*Harvard PhD Program in Health Policy Alumnus & Faculty Member
Dissertation Title： "Evaluating Health Interventions Over Time: Empirical Tests of the Validity of the Single Interrupted Time Series Design"Single interrupted time series (ITS) is a quasi-experimental evaluation design used frequently in the health policy literature. This manuscript investigates the validity of single ITS through two within-study comparisons (WSCs), comparing the results of a randomized controlled trial (RCT) with the results that would have been obtained had a single ITS design been employed.

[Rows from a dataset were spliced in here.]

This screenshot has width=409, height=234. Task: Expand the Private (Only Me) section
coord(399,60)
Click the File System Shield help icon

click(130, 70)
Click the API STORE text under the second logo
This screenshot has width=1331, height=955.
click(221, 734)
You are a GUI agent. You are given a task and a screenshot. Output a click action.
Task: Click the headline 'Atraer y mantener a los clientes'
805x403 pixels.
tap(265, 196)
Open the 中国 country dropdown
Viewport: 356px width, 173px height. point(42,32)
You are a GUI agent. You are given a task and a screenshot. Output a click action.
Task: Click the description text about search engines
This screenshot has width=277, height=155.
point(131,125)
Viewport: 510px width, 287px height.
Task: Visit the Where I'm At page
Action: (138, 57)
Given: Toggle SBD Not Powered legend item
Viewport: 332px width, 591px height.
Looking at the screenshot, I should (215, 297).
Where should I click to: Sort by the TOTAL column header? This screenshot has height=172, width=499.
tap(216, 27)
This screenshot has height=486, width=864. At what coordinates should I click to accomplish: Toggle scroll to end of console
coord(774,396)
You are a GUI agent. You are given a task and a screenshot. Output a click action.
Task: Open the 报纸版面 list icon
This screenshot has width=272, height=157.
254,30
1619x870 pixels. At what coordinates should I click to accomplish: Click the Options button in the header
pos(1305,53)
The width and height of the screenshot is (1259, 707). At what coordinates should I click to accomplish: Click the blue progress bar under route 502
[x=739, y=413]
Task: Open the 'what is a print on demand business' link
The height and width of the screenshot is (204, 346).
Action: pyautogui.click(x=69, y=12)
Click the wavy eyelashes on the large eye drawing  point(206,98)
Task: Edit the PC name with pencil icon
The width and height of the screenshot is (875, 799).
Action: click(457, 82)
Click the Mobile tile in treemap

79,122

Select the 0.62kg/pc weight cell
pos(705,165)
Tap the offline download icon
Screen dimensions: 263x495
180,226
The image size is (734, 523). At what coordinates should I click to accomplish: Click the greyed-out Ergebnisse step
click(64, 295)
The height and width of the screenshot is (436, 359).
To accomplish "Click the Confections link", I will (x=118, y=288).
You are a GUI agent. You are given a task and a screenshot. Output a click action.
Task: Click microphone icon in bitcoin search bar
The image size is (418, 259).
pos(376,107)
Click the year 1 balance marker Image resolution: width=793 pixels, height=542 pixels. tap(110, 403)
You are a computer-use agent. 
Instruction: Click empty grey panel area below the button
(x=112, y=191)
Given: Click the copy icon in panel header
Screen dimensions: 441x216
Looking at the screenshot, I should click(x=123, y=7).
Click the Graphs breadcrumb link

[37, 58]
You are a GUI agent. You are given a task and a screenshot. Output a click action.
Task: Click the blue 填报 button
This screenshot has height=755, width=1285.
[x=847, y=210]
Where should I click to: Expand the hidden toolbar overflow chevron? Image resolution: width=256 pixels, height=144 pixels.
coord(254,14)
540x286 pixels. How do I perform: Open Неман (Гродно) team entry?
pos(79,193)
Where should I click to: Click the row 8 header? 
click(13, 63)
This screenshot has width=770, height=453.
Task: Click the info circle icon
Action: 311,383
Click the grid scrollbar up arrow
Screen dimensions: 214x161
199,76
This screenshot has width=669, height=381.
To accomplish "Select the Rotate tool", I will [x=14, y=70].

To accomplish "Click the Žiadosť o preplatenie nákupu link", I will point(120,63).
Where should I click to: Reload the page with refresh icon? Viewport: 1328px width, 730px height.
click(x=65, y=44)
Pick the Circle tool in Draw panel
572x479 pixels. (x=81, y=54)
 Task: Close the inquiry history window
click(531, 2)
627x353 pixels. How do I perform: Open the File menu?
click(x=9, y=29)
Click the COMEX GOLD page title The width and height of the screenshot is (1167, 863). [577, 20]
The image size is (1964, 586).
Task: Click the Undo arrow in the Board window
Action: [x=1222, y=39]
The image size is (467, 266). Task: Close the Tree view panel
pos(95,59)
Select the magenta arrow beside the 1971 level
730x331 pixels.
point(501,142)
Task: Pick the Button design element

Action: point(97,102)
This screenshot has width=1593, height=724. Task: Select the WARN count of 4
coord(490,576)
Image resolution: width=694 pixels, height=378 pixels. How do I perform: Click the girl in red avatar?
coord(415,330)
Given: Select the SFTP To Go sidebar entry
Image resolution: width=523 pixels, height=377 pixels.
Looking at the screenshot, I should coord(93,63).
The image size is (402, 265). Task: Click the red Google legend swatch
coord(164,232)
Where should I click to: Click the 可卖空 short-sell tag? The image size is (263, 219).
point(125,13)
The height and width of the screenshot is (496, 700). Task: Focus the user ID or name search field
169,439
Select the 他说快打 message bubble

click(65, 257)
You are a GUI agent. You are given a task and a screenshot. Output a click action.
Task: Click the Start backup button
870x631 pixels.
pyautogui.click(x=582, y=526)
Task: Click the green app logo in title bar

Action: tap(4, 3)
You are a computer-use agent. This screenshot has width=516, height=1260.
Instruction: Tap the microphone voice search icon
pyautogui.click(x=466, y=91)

In Part 1, I discuss the theory underlying both within-study comparisons and single ITS. I propose an assessment framework to determine whether a given design should be deemed "concordant" with an RCT for a given intervention. This framework aims to unify metrics for concordance used in the existing literature, and accounts for both practical and statistical significance. After summarizing best practices of single ITS analysis, I propose a two part falsification test to determine whether the single ITS design is well suited for the trend stability of a particular dataset. This test draws from literature on determining structural breaks in time series data, as well as work on the optimal binning of data in the regression discontinuity design.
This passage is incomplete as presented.